Monsieur le Maire précise que l’on voit au fil des ans un pouvoir s’amenuiser et des politiques contractuelles arriver ce qui fait que les collectivités ont de moins en moins de marge de manœuvre. Cette crainte est sous-jacente avec des élus, élus au suffrage universel, qui seront cantonnés à l’état-civil et à d’autres tâches administratives.
Florence ARNOUX LE BRAS souhaite revenir sur les surfaces commerciales. Elle précise que la municipalité a toujours voté contre l’agrandissement des grandes surfaces de Saint-Jean-de-Maurienne et des alentours. Jean-Paul MARGUERON indique que pour l’extension de CARREFOUR MARKET par exemple, il est allé en commission nationale et que les gens qui étaient autour de la table n’ont pas compris pourquoi il avait voté contre.
Florence ARNOUX LE BRAS demande si le fait d’avoir une galerie marchande à Saint-Jean-de-Maurienne serait forcément mauvais pour l’activité économique de la ville.
Jean-Paul MARGUEON pense que ce serait mauvais pour le centre-ville. Monsieur le Maire se pose la question de savoir « s’il n’est pas illusoire de croire que de se battre contre l’augmentation des surfaces commerciales en Maurienne est illusoire dans la mesure où l’évasion commerciale se fera à Chambéry, à Grenoble où à Lyon ». Ne vaut-il pas mieux garder une activité sur la Maurienne ? Michel BONARD précise qu’il n’y a pas d’évasion en alimentaire. Il ajoute que dans les dossiers CDAC il n’y a plus de notion économique. C’est environnemental.

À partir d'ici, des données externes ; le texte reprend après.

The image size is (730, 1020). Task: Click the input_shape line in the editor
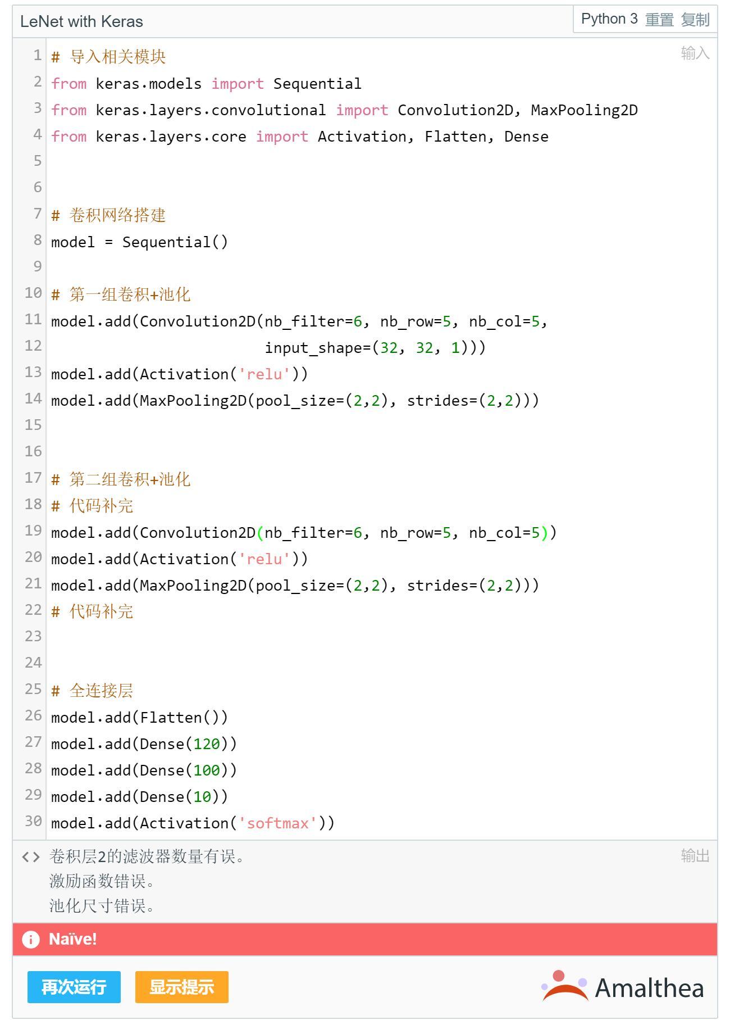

Daniel MEINDRE indique que le centre commercial du Forum Saint Antoine qui a bientôt 30 ans ne se referait pas aujourd’hui. L’évolution commerciale a profondément changé et a été bouleversée. A l’heure actuelle, il faut une réflexion très forte avant de faire une galerie commerciale ou un centre commercial.
L’ordre du jour étant épuisé, la séance est levée à 21h00.